Le Service de police de la Ville de Montréal (SPVM) devrait de nouveau enregistrer en 2026 un taux de résolution des meurtres supérieur à la moyenne, comme en 2025.
À 81%, le taux de résolution des meurtres en 2025 était nettement supérieur à la moyenne, qui, selon la commandante de l’Unité des crimes majeurs, Mélanie Dupont, s’établit autour de 65% depuis une dizaine d’années.
Ce texte est une traduction d’un article de CTV News.
En 2026, seuls deux meurtres sur les 10 n’ont pas été résolus, ce qui signifie que la résolution des meurtres se situe actuellement au même niveau qu’il y a un an.
Voici les deux affaires non résolues:
Fusillade à LaSalle
Le 25 février, un homme de 25 ans a été abattu à l’angle de la rue Broadway et de la 7e Avenue, dans le quartier de LaSalle.
Il s’agissait du 2e meurtre de l’année à survenir sur le territoire.

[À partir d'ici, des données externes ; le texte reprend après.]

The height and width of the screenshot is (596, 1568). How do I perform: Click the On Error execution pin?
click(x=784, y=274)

Les autorités ont rapporté que la victime était connue des services de police.
Fusillade dans un parc
Le 3 juin, un homme de 22 ans a été abattu dans le parc Turin, situé à l’angle de la rue Castelnau Est et de la rue Lanaudière.
Il s’agissait du 10e meurtre sur les 10 recensés cette année.
«Pas de formule magique »
Bien que le taux de résolution des meurtres se soit amélioré, Mélanie Dupont a souligné qu’un seul événement, comme l’incendie criminel du Vieux-Montréal en 2024, qui avait fait sept morts, pouvait rapidement faire basculer les chiffres.

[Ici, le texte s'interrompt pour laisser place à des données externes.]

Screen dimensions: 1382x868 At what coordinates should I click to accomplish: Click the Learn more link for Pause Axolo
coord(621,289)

«Il n’y a pas de formule magique», a-t-elle dit. «C’est le dévouement de nos enquêteurs, la qualité de notre travail de police scientifique et une collaboration étroite entre de nombreuses unités spécialisées.»
Elle a ajouté que les premiers instants sont les plus importants. Si les témoins coopèrent, les enquêteurs peuvent reconstituer le puzzle à l’aide d’enregistrements vidéo, de preuves médico-légales et d’autres éléments.

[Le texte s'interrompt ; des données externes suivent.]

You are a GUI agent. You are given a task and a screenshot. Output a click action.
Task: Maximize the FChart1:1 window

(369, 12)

Selon la Sûreté du Québec (SQ), la plupart des meurtres non résolus ou «affaires classées» dans la province sont liés au crime organisé.

Mme Dupont a expliqué qu’il fallait disposer de preuves solides pour arrêter un suspect.
«Nous y travaillons d’arrache-pied, mais cela reste le plus difficile, car parfois ce sont les preuves qui font défaut, parfois la technologie n’est pas à la hauteur», a-t-elle affirmé. «Il se peut que les témoins hésitent à se manifester, que les preuves soient limitées, ce qui rend difficile l’identification d’un suspect, et nous avons besoin de preuves pour l’accuser.»
Elle a précisé que les enquêteurs travaillaient en permanence sur des affaires non résolues et que son équipe n’abandonnait jamais une affaire par manque de preuves ou pour toute autre raison.
«Nous n’oublions jamais, et je veux résoudre chaque affaire», a précisé Mme Dupont. «Mon unité souhaite apporter des réponses à toutes les familles.»
N’importe quelle information, aussi insignifiante qu’un témoin puisse la juger, pouvait permettre de faire avancer une affaire, a-t-elle mentionné.
«Chaque détail compte, alors même les personnes qui disent : “Ah, je ne pense pas que ce soit important”, n’hésitent pas à nous appeler, et nous analyserons la situation dans son ensemble», a-t-elle dit. «C’était peut-être l’élément clé qui nous avait échappé.»
L’importance des preuves
Selon le SPVM, l’année 2026 est jusqu’à présent exceptionnelle en raison de la rapidité avec laquelle les meurtres ont été résolus.
Les taux d’élucidation dans d’autres grandes villes, comme Toronto, sont également en hausse, a précisé Mme Dupont.
Ce taux dépend des facteurs suivants:
- La complexité de l’affaire
- La présence de caméras de surveillance
- Les preuves vidéo issues de téléphones portables
- Les témoins et leur éventuelle coopération
- La quantité et la qualité des preuves
Le SPVM compte environ 800 meurtres non élucidés. Environ 600 d’entre eux remontent à avant l’an 2000.